Stated task A — According to the flea-control text, what must floor treatments contain in order to work?

Text passage —

Anyway, I put a flea treatment on her, gave her a flea stunning bath, brushed her out real good....but she still was itching. Since I already put a flea treatment on her, I didn't want to overdue it so I waited until it was safe to treat her again and got a better quality one from the vet. I put that (Frontline Plus) on ALL of my animals, cats and dogs. I gave Kenya a Capstar treatment (a pill that actually KILLS fleas) and gave her another one two days later for good measure. Those treatments only took care of the fleas on the dog. 

I took ALL of my bedding, upholstery, rugs, dog bedding, curtains...everything...and washed it with HOT water (even poured in boiling water), a tiny bit of bleach, and salt b/c I read it kills the fleas and dries out eggs. I got flea treatments for the floors from my vet and I treat every inch of the house. The treatments have to have an insect growth regulator (IGR) or they just plain to not work. You cannot kill flea eggs per se, only stunt them from maturing by interrupting their growth cycle, and then they die off. Many topical flea treatments or flea preventatives for animals only treat adult fleas. It's the eggs you have to target, and they fall off the dog. Where there are fleas, there are eggs! I KNEW they were in the carpet b/c I saw one jump off of Kenya and when I chased it it was too fast and burrowed into the carpet.

I just went all out with it and am happy to say I have not seen a flea or flea dirt on any of my five animals since. After I treated all of the carpets, floors, rugs, and furniture with the IGR powder and spray, I found many dead spiders and centipedes, so I know that worked. The products I used are supposed to protect the house for 365 days.

You can also get a "bomb" or a "fogger", but I opted against that because we have a gas oven and stove and I did not know how to turn off all the pilot lights. When I treated the house, I put all the animals in the basement and opened all the windows. The powder goes on the carpet, you push it in with a broom, leave it for several hours, and then vacuum it up. The spray you just spray on, but man that stuff smelled and burned my sinuses!

I recommend just doing the whole house and everything. If the dog had fleas, there's eggs somewhere. Too many people say they just keep coming back. I spent a day just doing the entire house and now they are gone, for a year at least.


----------

Supplied information —
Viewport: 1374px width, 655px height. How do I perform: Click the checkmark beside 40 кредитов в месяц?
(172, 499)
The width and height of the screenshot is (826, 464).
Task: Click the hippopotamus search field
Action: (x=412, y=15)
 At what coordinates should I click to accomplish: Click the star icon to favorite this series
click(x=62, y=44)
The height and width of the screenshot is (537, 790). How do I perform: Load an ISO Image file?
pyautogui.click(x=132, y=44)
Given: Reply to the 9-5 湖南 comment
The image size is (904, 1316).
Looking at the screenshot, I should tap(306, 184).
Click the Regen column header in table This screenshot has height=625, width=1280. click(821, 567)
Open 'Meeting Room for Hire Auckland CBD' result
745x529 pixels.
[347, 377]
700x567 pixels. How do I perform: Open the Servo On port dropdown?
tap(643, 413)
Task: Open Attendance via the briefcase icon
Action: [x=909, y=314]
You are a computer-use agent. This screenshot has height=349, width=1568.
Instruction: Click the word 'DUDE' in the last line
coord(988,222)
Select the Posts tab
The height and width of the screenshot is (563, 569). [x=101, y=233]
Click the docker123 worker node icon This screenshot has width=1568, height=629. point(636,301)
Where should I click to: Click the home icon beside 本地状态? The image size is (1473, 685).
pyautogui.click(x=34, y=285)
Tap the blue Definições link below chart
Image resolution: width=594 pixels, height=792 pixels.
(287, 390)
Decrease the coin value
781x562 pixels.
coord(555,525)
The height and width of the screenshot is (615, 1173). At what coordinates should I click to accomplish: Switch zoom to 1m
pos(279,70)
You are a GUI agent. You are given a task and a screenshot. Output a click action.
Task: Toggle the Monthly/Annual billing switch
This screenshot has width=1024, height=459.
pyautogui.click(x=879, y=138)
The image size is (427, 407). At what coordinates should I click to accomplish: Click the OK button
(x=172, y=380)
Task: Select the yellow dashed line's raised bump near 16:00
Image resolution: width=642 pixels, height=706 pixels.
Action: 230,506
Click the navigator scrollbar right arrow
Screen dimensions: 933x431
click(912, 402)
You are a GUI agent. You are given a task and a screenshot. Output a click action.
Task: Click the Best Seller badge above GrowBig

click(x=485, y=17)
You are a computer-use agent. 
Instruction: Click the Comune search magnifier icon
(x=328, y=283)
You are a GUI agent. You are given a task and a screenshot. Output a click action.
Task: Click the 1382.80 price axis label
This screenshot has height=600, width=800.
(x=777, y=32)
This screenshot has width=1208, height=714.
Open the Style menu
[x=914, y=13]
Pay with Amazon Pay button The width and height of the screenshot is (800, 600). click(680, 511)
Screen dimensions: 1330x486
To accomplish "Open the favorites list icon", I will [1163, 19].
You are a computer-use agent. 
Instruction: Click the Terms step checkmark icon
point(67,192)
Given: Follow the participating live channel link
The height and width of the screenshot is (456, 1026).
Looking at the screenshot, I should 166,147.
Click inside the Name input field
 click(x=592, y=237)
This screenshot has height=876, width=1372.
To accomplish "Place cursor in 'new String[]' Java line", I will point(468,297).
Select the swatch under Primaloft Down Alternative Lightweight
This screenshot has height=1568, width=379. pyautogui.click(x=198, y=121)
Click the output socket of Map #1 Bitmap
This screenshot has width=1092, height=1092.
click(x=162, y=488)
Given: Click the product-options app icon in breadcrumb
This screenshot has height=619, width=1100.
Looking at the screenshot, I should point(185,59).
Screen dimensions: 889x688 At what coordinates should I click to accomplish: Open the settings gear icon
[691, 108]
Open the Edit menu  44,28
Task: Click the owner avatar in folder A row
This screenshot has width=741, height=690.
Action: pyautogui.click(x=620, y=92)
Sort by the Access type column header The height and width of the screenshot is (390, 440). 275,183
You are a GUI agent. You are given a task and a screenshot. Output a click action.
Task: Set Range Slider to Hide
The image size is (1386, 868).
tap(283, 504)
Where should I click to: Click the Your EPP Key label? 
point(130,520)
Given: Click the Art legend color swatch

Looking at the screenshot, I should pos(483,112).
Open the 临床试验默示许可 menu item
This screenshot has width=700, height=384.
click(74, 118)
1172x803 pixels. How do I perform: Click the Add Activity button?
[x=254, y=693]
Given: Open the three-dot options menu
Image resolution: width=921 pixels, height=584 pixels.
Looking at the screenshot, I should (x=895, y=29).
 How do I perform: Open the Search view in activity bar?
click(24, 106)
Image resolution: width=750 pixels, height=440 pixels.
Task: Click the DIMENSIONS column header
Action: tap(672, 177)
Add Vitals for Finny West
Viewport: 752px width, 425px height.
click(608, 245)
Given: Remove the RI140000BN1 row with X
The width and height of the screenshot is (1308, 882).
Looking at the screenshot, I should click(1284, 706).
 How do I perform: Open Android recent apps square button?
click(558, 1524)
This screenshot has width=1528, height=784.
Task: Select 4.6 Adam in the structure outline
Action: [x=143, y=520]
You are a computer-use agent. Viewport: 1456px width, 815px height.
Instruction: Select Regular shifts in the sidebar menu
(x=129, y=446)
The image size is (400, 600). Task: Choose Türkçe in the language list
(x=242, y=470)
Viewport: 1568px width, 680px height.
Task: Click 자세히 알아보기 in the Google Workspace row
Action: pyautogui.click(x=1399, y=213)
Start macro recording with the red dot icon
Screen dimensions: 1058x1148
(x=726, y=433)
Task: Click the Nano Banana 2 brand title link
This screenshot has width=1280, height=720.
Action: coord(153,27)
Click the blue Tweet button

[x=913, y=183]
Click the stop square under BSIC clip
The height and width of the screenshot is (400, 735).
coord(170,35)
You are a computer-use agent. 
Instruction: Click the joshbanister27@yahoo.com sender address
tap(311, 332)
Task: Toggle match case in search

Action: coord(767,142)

Stated task B — From the entries above, keep only the lines that contain the word "Toggle".

Full answer A — An insect growth regulator (IGR).

Full answer B —
Task: Toggle the Monthly/Annual billing switch
Task: Toggle match case in search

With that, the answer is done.